EXERCISE DESCRIPTION: From the material below, copy every line in which the word "para" occurs.

EXTRACTED INFORMATION:

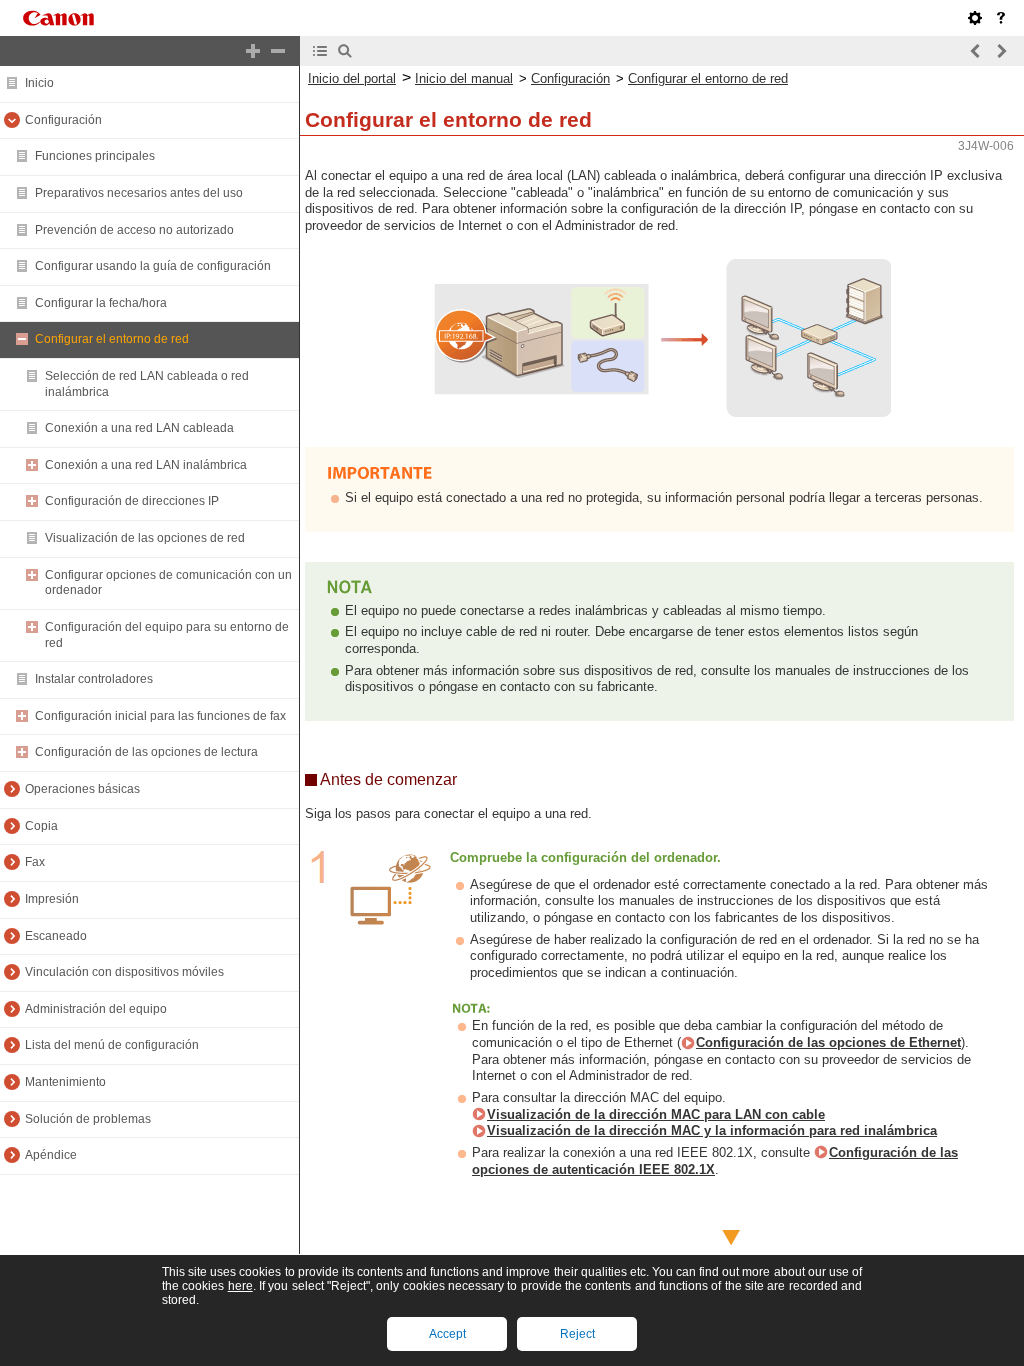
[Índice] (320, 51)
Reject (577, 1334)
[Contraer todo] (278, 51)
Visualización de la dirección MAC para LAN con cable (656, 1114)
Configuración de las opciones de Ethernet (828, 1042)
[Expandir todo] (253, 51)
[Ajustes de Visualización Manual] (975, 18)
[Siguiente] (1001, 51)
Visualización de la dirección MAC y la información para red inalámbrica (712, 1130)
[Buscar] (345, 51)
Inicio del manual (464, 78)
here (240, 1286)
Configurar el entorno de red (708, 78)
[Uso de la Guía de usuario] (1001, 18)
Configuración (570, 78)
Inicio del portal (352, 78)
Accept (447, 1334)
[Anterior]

PROBLEM SOLUTION:
Visualización de la dirección MAC para LAN con cable (656, 1114)
Visualización de la dirección MAC y la información para red inalámbrica (712, 1130)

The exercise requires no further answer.